A study in the Jan. 2 edition of the British science journal Nature synthesized data from 143 scientific papers to examine whether a signal, or "fingerprint," of climate change can be found in how animals and plants have reacted to increasing temperatures.
Among their findings: In the temperate zone, the researchers estimate that, for species that have shown a change in timing, spring events are shifting about five days earlier every ten years.
One team member, fisheries and wildlife postdoctoral researcher Kimberly Hall at Michigan State University, helped wrangle data that comes not only from scientific outposts, but from the backyard recordings and personal journals of people across the world. The impact of global warming often appears as an early arrival of spring and is seen at bird feeders, heard in the earlier croaking of frogs and sniffed in the first waft of lilacs.
"Local weather is extremely variable from year to year, and animals and plants respond to many other factors besides temperature," Hall said. "To be able to detect impacts of climate warming, we have to have data sets that cover long periods, so trends can emerge from all of the noise."
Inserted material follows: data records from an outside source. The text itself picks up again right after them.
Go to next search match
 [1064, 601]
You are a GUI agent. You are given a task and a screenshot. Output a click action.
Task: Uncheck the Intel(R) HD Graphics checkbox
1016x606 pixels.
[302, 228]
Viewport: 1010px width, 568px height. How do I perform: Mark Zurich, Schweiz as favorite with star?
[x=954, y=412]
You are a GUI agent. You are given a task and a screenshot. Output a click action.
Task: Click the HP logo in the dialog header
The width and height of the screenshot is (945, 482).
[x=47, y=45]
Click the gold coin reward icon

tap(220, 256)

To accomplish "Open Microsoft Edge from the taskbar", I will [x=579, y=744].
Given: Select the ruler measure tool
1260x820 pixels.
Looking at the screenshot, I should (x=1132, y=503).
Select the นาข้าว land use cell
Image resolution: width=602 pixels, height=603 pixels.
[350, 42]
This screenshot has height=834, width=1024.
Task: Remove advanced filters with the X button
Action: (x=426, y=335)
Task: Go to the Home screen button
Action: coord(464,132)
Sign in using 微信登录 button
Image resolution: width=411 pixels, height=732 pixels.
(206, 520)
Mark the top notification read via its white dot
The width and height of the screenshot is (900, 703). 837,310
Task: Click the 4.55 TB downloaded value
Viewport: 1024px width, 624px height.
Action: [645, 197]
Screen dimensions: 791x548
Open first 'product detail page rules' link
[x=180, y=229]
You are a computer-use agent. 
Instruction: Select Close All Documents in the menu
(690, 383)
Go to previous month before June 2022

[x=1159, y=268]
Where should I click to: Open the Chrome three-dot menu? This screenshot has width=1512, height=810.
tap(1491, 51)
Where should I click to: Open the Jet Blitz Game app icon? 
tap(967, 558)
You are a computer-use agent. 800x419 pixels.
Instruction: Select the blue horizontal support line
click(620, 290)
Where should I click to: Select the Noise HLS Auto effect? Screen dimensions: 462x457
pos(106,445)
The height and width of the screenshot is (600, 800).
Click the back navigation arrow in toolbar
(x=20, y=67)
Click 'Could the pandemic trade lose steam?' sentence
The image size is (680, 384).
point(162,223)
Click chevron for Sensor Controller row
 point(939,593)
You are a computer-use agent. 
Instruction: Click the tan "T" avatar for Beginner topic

The challenge: The average lifespan of a research grant is about three years. Few researchers focused on climate change 10 or 20 years ago, so many of the most convincing papers documenting long-term responses of wild plants and animals come from nonprofessional observers that were recording data as a hobby.
"The studies we reviewed often obtained data from persistent individuals, people who were curious about the wildlife around them and wrote down what they saw," she said. "Often the analyses that you can do with these types of data are pretty crude, but when they are combined with information from many other locations around the world, they paint a very telling picture."
Hall worked with Terry Root and Stephen Schneider at Stanford University, as well as Jeff Price at the American Bird Conservancy, Cynthia Rosenzweig with NASA and Alan Pounds in Costa Rica. Her job included searching literature from around the globe to find research papers to include in the study.
The project began as an effort to compile information for a recent international study, the Intergovernmental Panel on Climate Change Third Assessment report. The group reviewed more than 2,000 papers, then focused on a small subset that met the criteria for this additional study.
"The papers using individual's observations were inspiring," Hall said. "They show how much can be gained from being a patient observer, and that great data sets are probably all around us, hidden in desk drawers and just waiting for someone to look at them through the lens of climate change."
The regular recordings of the ecologically curious, when joined with data from researchers around the world and analyzed, show that animals of all kinds, as well as plants, appear to be shifting behaviors, seasonal timing and locations in response to a 0.6°C increase in the average global temperature in the last 100 years.
The most dramatic impacts, the study notes, are seen in the higher latitudes, which have warmed more than the lower latitudes in the past half-century.
"The majority of these changes bear the fingerprint of one factor – increasing temperature," Hall said. "When you put all these observations, all these notes from individuals, together, they suggest a strong unified signal of climate change from across the globe."
Hall said the study's significance lies in its foreboding. Global warming is projected to increase dramatically in coming years. While spring arriving early seems in itself innocuous, Hall said no one knows right now how these changes will affect the complex orchestration of the environment.
"If temperatures are changing and wildlife are reacting to it, but other resources, such as food supplies, or the types of habitats that are protected, are not changing at the same rate, it could be trouble for many species," Hall said.
Hall's current position at MSU is funded by The Nature Conservancy through its Smith Fellowship program.